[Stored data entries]
= = = =

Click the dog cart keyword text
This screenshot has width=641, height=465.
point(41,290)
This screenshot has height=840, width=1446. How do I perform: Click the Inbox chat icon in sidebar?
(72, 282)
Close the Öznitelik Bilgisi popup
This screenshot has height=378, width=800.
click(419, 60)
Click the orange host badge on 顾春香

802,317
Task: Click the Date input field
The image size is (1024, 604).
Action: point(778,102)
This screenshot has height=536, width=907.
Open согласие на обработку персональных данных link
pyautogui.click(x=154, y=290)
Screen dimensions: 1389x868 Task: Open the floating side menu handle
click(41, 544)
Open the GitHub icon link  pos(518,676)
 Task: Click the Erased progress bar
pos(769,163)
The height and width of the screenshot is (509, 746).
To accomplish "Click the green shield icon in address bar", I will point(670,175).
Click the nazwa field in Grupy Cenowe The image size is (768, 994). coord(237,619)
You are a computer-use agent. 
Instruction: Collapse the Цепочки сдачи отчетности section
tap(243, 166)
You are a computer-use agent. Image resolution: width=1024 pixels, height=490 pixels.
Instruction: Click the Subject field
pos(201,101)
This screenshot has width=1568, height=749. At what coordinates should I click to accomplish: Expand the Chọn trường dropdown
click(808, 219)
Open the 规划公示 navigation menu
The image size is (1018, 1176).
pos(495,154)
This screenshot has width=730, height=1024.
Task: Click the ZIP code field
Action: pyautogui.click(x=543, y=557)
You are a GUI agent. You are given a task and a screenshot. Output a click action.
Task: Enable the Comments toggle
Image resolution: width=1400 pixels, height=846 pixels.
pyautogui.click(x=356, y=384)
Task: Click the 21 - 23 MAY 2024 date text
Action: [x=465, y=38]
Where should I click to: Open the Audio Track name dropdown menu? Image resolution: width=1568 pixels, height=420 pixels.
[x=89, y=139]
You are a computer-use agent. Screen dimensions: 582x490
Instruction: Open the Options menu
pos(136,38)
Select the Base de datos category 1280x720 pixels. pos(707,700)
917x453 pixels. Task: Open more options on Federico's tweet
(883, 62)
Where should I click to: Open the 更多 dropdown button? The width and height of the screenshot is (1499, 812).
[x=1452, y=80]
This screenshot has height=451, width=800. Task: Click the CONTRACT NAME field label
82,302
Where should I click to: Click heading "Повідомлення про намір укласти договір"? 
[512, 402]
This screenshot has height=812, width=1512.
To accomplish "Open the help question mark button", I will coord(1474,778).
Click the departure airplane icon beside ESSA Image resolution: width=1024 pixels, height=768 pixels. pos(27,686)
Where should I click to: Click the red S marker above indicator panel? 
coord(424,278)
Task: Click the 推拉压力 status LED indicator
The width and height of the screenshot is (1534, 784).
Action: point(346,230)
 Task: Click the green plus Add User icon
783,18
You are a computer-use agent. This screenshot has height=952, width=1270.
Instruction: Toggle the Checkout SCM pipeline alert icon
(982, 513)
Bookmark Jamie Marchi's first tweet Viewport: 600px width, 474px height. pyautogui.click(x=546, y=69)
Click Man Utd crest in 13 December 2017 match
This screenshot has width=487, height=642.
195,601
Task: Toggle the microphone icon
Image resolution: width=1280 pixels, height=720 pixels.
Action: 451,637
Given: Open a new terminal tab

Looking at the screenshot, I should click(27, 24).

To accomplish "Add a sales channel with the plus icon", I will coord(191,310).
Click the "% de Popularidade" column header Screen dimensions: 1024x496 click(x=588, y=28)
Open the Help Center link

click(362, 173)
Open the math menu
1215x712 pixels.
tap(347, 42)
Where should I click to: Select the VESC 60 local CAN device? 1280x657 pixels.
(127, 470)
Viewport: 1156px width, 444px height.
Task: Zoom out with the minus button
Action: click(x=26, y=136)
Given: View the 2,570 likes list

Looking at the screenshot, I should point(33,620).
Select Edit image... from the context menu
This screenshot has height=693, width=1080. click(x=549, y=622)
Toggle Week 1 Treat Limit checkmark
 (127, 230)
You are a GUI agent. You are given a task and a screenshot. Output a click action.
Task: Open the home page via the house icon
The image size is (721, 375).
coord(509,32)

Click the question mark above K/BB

= = = =

▶ [Task brief]: Would you mind copying all of the records exactly?

▶ [Task solution]:
Click the dog cart keyword text
This screenshot has width=641, height=465.
point(41,290)
This screenshot has height=840, width=1446. How do I perform: Click the Inbox chat icon in sidebar?
(72, 282)
Close the Öznitelik Bilgisi popup
This screenshot has height=378, width=800.
click(419, 60)
Click the orange host badge on 顾春香

802,317
Task: Click the Date input field
The image size is (1024, 604).
Action: point(778,102)
This screenshot has height=536, width=907.
Open согласие на обработку персональных данных link
pyautogui.click(x=154, y=290)
Screen dimensions: 1389x868 Task: Open the floating side menu handle
click(41, 544)
Open the GitHub icon link  pos(518,676)
 Task: Click the Erased progress bar
pos(769,163)
The height and width of the screenshot is (509, 746).
To accomplish "Click the green shield icon in address bar", I will point(670,175).
Click the nazwa field in Grupy Cenowe The image size is (768, 994). coord(237,619)
You are a computer-use agent. 
Instruction: Collapse the Цепочки сдачи отчетности section
tap(243, 166)
You are a computer-use agent. Image resolution: width=1024 pixels, height=490 pixels.
Instruction: Click the Subject field
pos(201,101)
This screenshot has width=1568, height=749. At what coordinates should I click to accomplish: Expand the Chọn trường dropdown
click(808, 219)
Open the 规划公示 navigation menu
The image size is (1018, 1176).
pos(495,154)
This screenshot has width=730, height=1024.
Task: Click the ZIP code field
Action: pyautogui.click(x=543, y=557)
You are a GUI agent. You are given a task and a screenshot. Output a click action.
Task: Enable the Comments toggle
Image resolution: width=1400 pixels, height=846 pixels.
pyautogui.click(x=356, y=384)
Task: Click the 21 - 23 MAY 2024 date text
Action: [x=465, y=38]
Where should I click to: Open the Audio Track name dropdown menu? Image resolution: width=1568 pixels, height=420 pixels.
[x=89, y=139]
You are a computer-use agent. Screen dimensions: 582x490
Instruction: Open the Options menu
pos(136,38)
Select the Base de datos category 1280x720 pixels. pos(707,700)
917x453 pixels. Task: Open more options on Federico's tweet
(883, 62)
Where should I click to: Open the 更多 dropdown button? The width and height of the screenshot is (1499, 812).
[x=1452, y=80]
This screenshot has height=451, width=800. Task: Click the CONTRACT NAME field label
82,302
Where should I click to: Click heading "Повідомлення про намір укласти договір"? 
[512, 402]
This screenshot has height=812, width=1512.
To accomplish "Open the help question mark button", I will coord(1474,778).
Click the departure airplane icon beside ESSA Image resolution: width=1024 pixels, height=768 pixels. pos(27,686)
Where should I click to: Click the red S marker above indicator panel? 
coord(424,278)
Task: Click the 推拉压力 status LED indicator
The width and height of the screenshot is (1534, 784).
Action: point(346,230)
 Task: Click the green plus Add User icon
783,18
You are a computer-use agent. This screenshot has height=952, width=1270.
Instruction: Toggle the Checkout SCM pipeline alert icon
(982, 513)
Bookmark Jamie Marchi's first tweet Viewport: 600px width, 474px height. pyautogui.click(x=546, y=69)
Click Man Utd crest in 13 December 2017 match
This screenshot has width=487, height=642.
195,601
Task: Toggle the microphone icon
Image resolution: width=1280 pixels, height=720 pixels.
Action: 451,637
Given: Open a new terminal tab

Looking at the screenshot, I should click(27, 24).

To accomplish "Add a sales channel with the plus icon", I will coord(191,310).
Click the "% de Popularidade" column header Screen dimensions: 1024x496 click(x=588, y=28)
Open the Help Center link

click(362, 173)
Open the math menu
1215x712 pixels.
tap(347, 42)
Where should I click to: Select the VESC 60 local CAN device? 1280x657 pixels.
(127, 470)
Viewport: 1156px width, 444px height.
Task: Zoom out with the minus button
Action: click(x=26, y=136)
Given: View the 2,570 likes list

Looking at the screenshot, I should point(33,620).
Select Edit image... from the context menu
This screenshot has height=693, width=1080. click(x=549, y=622)
Toggle Week 1 Treat Limit checkmark
 (127, 230)
You are a GUI agent. You are given a task and a screenshot. Output a click action.
Task: Open the home page via the house icon
The image size is (721, 375).
coord(509,32)

Click the question mark above K/BB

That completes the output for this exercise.